What you are asked to do — Show every line from the items below that contains the word "height".
[Start Given data]
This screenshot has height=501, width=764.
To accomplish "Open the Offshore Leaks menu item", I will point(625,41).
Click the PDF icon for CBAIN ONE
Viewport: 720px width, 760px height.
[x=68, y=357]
[End Given data]
Result —
This screenshot has height=501, width=764.
Viewport: 720px width, 760px height.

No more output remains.